WRITTEN EXERCISE: In the records below, change "grid view" to "list view" and leave everything else as it is.

DATA SECTION:
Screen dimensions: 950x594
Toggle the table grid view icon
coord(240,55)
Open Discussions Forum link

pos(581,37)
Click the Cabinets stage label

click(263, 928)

RESPONSE TO THIS TASK:
Screen dimensions: 950x594
Toggle the table list view icon
coord(240,55)
Open Discussions Forum link

pos(581,37)
Click the Cabinets stage label

click(263, 928)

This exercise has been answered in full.